[Material provided]
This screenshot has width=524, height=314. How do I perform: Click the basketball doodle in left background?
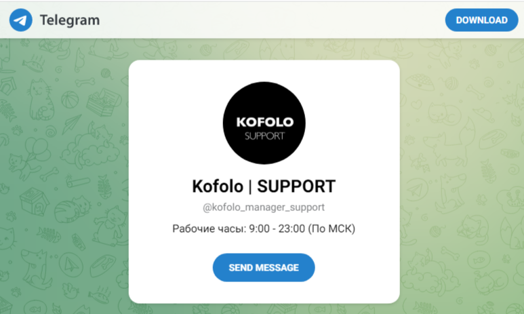point(70,99)
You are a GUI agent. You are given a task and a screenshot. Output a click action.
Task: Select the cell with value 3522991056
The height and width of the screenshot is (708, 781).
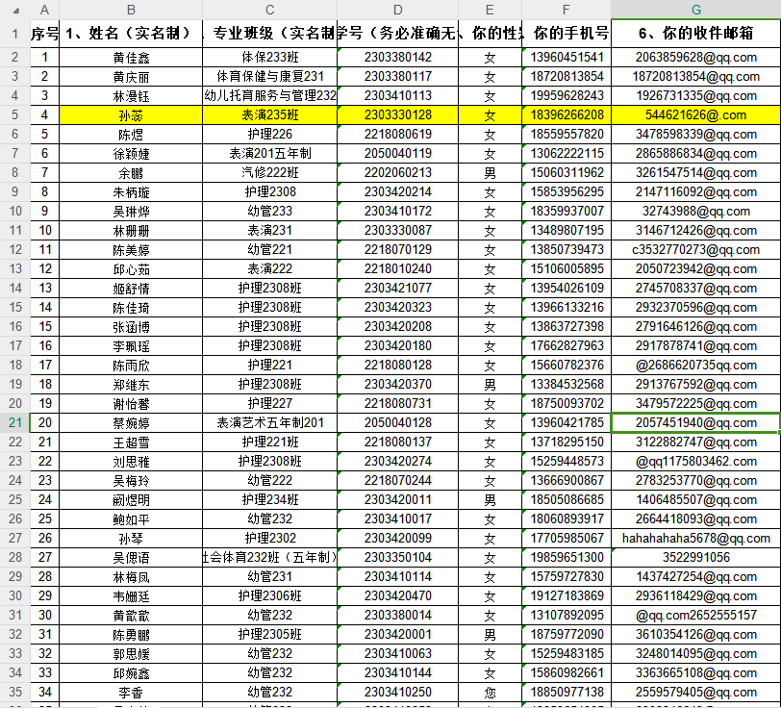point(695,557)
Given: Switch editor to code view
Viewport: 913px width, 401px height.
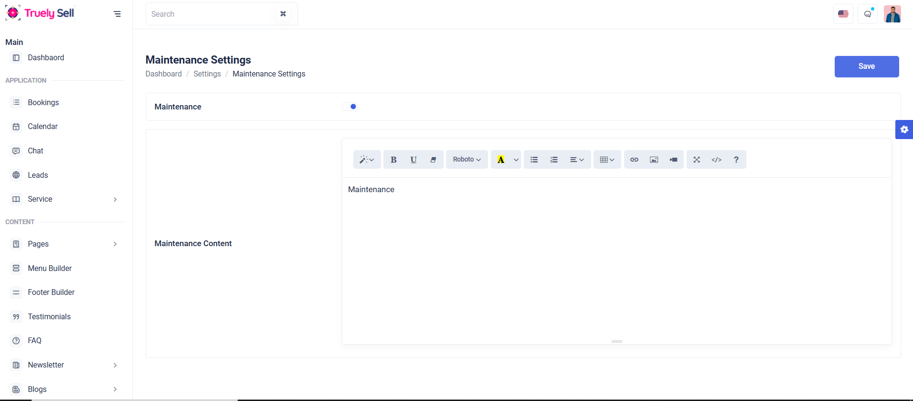Looking at the screenshot, I should (716, 160).
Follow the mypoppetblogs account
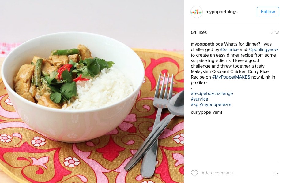 pos(268,12)
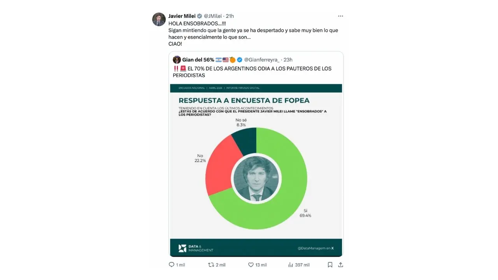Open the more options ellipsis menu
498x280 pixels.
[340, 16]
[/Material provided]
◆ **Directions for this task**
This task calls for the lines from the line containing "Given: Switch editor to code view" through the end of the listing, set down exactly and only, with pictures omitted.

◆ **Exercise output**
Given: Switch editor to code view
Viewport: 913px width, 401px height.
Looking at the screenshot, I should (716, 160).
Follow the mypoppetblogs account
 pos(268,12)
Open the more options ellipsis menu
498x280 pixels.
[340, 16]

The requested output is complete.